──────── Records to use

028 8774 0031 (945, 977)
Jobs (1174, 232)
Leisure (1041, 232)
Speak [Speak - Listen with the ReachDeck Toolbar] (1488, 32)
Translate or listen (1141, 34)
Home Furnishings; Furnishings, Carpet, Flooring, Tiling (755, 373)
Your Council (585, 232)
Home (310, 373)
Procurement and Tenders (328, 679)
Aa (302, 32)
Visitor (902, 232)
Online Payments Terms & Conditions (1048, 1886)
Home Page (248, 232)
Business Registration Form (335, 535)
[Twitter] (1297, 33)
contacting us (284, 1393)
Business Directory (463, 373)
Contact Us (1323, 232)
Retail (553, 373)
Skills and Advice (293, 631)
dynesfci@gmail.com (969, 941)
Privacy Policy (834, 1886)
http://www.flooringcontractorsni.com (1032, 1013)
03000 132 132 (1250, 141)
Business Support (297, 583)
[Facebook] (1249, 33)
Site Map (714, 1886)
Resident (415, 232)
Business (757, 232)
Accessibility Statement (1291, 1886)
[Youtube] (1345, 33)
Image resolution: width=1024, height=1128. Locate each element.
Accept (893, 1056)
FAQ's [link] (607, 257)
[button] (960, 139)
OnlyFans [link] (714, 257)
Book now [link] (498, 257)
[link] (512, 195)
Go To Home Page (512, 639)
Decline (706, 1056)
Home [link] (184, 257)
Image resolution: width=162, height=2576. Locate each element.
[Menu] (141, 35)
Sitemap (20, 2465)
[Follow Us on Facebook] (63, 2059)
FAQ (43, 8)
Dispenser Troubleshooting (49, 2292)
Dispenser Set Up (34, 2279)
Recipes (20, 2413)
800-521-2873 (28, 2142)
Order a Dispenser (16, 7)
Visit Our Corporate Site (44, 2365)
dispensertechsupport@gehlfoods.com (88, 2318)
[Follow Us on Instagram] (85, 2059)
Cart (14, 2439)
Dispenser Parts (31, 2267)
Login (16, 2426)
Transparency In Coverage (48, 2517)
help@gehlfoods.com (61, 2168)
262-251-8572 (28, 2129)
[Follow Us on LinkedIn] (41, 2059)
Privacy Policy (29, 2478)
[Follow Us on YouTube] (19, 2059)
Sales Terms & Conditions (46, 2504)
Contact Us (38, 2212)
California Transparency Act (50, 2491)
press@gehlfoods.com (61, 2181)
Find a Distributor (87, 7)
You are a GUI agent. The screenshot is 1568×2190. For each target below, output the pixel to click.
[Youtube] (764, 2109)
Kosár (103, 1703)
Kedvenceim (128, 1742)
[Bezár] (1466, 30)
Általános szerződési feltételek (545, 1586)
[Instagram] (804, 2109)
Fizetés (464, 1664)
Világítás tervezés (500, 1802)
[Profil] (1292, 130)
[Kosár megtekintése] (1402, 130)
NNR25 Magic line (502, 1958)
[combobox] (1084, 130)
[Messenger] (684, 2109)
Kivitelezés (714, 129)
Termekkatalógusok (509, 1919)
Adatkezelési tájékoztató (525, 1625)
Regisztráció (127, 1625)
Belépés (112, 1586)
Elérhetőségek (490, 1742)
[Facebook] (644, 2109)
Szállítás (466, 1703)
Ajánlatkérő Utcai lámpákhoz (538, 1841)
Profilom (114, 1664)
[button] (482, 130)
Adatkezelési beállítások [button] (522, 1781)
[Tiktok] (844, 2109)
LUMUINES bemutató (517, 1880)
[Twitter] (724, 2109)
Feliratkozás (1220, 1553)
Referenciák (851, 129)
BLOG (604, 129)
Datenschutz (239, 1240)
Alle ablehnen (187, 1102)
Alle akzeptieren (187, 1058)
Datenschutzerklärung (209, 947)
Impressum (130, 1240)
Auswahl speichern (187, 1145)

────────────────

> What you will do
Copy every one of the rows above again, without changing anything.

> Reply
028 8774 0031 (945, 977)
Jobs (1174, 232)
Leisure (1041, 232)
Speak [Speak - Listen with the ReachDeck Toolbar] (1488, 32)
Translate or listen (1141, 34)
Home Furnishings; Furnishings, Carpet, Flooring, Tiling (755, 373)
Your Council (585, 232)
Home (310, 373)
Procurement and Tenders (328, 679)
Aa (302, 32)
Visitor (902, 232)
Online Payments Terms & Conditions (1048, 1886)
Home Page (248, 232)
Business Registration Form (335, 535)
[Twitter] (1297, 33)
contacting us (284, 1393)
Business Directory (463, 373)
Contact Us (1323, 232)
Retail (553, 373)
Skills and Advice (293, 631)
dynesfci@gmail.com (969, 941)
Privacy Policy (834, 1886)
http://www.flooringcontractorsni.com (1032, 1013)
03000 132 132 (1250, 141)
Business Support (297, 583)
[Facebook] (1249, 33)
Site Map (714, 1886)
Resident (415, 232)
Business (757, 232)
Accessibility Statement (1291, 1886)
[Youtube] (1345, 33)
Image resolution: width=1024, height=1128. Locate each element.
Accept (893, 1056)
FAQ's [link] (607, 257)
[button] (960, 139)
OnlyFans [link] (714, 257)
Book now [link] (498, 257)
[link] (512, 195)
Go To Home Page (512, 639)
Decline (706, 1056)
Home [link] (184, 257)
Image resolution: width=162, height=2576. Locate each element.
[Menu] (141, 35)
Sitemap (20, 2465)
[Follow Us on Facebook] (63, 2059)
FAQ (43, 8)
Dispenser Troubleshooting (49, 2292)
Dispenser Set Up (34, 2279)
Recipes (20, 2413)
800-521-2873 (28, 2142)
Order a Dispenser (16, 7)
Visit Our Corporate Site (44, 2365)
dispensertechsupport@gehlfoods.com (88, 2318)
[Follow Us on Instagram] (85, 2059)
Cart (14, 2439)
Dispenser Parts (31, 2267)
Login (16, 2426)
Transparency In Coverage (48, 2517)
help@gehlfoods.com (61, 2168)
262-251-8572 (28, 2129)
[Follow Us on LinkedIn] (41, 2059)
Privacy Policy (29, 2478)
[Follow Us on YouTube] (19, 2059)
Sales Terms & Conditions (46, 2504)
Contact Us (38, 2212)
California Transparency Act (50, 2491)
press@gehlfoods.com (61, 2181)
Find a Distributor (87, 7)
You are a GUI agent. The screenshot is 1568×2190. For each target below, output the pixel to click.
[Youtube] (764, 2109)
Kosár (103, 1703)
Kedvenceim (128, 1742)
[Bezár] (1466, 30)
Általános szerződési feltételek (545, 1586)
[Instagram] (804, 2109)
Fizetés (464, 1664)
Világítás tervezés (500, 1802)
[Profil] (1292, 130)
[Kosár megtekintése] (1402, 130)
NNR25 Magic line (502, 1958)
[combobox] (1084, 130)
[Messenger] (684, 2109)
Kivitelezés (714, 129)
Termekkatalógusok (509, 1919)
Adatkezelési tájékoztató (525, 1625)
Regisztráció (127, 1625)
Belépés (112, 1586)
Elérhetőségek (490, 1742)
[Facebook] (644, 2109)
Szállítás (466, 1703)
Ajánlatkérő Utcai lámpákhoz (538, 1841)
Profilom (114, 1664)
[button] (482, 130)
Adatkezelési beállítások [button] (522, 1781)
[Tiktok] (844, 2109)
LUMUINES bemutató (517, 1880)
[Twitter] (724, 2109)
Feliratkozás (1220, 1553)
Referenciák (851, 129)
BLOG (604, 129)
Datenschutz (239, 1240)
Alle ablehnen (187, 1102)
Alle akzeptieren (187, 1058)
Datenschutzerklärung (209, 947)
Impressum (130, 1240)
Auswahl speichern (187, 1145)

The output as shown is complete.